India holds crunch BlackBerry meeting ahead of deadline
Top Indian telecom and security officials were set to meet on Monday to discuss a security standoff with the maker of BlackBerry handsets which could see the phone service banned this week.
Mr G.K. Pillai, the top bureaucrat in the home ministry, was due to hold a meeting with colleagues from the telecom ministry and security experts to make a call on India's next step.
The government warned earlier this month it would start blocking emails and instant messages sent on BlackBerry smartphones unless the company came up with a way for security agencies to decode the encrypted traffic by August 31.
India, which struggles with a host of home-grown insurgencies and threats from terror groups based in neighbouring Pakistan, is worried that if left unmonitored BlackBerry phones could be used by militants.
There were indications late last week that the deadline might be pushed back beyond Tuesday's cut-off date as BlackBerry's Canadian makers, Research in Motion (RIM), scrambled to satisfy the authorities.

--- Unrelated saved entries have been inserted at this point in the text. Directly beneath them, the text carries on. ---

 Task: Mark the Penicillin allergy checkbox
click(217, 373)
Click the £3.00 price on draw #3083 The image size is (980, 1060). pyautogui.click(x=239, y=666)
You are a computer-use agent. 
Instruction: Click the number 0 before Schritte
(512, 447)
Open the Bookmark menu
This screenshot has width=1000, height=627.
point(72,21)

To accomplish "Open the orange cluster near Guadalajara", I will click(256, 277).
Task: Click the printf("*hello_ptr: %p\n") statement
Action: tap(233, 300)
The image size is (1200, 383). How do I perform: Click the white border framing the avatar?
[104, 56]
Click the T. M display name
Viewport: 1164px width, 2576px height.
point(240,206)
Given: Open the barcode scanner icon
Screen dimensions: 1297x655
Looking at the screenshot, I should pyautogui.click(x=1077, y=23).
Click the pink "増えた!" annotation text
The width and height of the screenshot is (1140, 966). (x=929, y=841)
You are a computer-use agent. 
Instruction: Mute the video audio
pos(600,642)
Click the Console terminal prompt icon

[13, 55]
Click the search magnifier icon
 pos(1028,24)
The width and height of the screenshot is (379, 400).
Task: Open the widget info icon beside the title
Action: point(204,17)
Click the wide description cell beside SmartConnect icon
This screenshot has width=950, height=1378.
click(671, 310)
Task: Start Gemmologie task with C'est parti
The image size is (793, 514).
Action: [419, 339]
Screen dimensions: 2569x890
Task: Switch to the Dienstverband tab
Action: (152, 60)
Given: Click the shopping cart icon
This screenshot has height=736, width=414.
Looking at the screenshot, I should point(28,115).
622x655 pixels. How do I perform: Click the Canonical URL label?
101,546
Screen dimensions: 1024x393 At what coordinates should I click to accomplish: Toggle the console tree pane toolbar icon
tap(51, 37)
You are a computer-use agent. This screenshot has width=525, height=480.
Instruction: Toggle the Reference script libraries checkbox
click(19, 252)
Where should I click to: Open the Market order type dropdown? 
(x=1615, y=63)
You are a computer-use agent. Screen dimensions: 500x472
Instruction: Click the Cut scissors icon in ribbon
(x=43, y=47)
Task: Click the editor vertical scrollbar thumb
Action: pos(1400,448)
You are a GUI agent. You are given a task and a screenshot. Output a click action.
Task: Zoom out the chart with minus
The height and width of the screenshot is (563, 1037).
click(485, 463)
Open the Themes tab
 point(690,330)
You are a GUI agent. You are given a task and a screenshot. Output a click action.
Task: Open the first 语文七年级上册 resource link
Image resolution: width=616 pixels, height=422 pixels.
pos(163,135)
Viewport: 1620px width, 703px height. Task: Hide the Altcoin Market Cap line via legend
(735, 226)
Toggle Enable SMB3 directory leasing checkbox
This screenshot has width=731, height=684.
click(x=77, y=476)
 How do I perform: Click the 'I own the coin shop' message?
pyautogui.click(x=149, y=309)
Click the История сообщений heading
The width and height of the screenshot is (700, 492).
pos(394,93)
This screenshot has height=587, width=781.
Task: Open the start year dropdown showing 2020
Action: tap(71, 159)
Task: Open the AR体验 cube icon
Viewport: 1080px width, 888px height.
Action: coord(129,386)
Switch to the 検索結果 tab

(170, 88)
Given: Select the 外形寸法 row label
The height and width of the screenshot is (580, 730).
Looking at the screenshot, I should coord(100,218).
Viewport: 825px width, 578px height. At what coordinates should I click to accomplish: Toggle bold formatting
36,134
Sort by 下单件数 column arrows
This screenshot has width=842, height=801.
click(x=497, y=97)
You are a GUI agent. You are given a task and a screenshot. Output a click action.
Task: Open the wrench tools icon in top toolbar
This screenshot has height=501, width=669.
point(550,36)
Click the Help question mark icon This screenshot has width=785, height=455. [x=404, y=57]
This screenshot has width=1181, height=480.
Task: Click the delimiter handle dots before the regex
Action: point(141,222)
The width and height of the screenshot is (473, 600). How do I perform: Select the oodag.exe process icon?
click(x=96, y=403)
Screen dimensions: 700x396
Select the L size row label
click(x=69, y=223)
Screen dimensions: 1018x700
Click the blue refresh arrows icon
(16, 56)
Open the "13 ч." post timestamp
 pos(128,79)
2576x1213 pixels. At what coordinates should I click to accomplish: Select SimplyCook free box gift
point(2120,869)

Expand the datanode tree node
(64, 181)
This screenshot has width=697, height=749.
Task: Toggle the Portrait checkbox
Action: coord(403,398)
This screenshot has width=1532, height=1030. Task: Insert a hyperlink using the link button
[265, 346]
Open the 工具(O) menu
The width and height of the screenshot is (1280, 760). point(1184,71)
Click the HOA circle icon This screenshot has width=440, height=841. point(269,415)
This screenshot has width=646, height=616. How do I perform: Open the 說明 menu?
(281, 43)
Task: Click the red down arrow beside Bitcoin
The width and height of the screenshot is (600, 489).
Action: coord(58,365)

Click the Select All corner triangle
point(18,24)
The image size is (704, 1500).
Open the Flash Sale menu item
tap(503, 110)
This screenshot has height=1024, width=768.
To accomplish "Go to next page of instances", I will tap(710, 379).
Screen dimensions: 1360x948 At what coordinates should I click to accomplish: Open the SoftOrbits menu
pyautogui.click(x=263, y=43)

"Everything is possible. If they say we have a solution and ask for time, then we will see," one unnamed official told reporters late last week.
Analysts have noted other security-conscious nations such as China and Russia appear to be satisfied over their intelligence agencies' level of access to BlackBerry communications.
For RIM, whose shares closed at a 52-week low on Friday of $45.99 in New York, striking a deal with India is crucial and would help ensure the company is not shut out of the world's fastest-growing cellular market.
India, which has 1.1 million BlackBerry users, would be the first country to curb its services. But RIM is also facing a threatened ban by the United Arab Emirates and is negotiating with Saudi Arabia on security issues.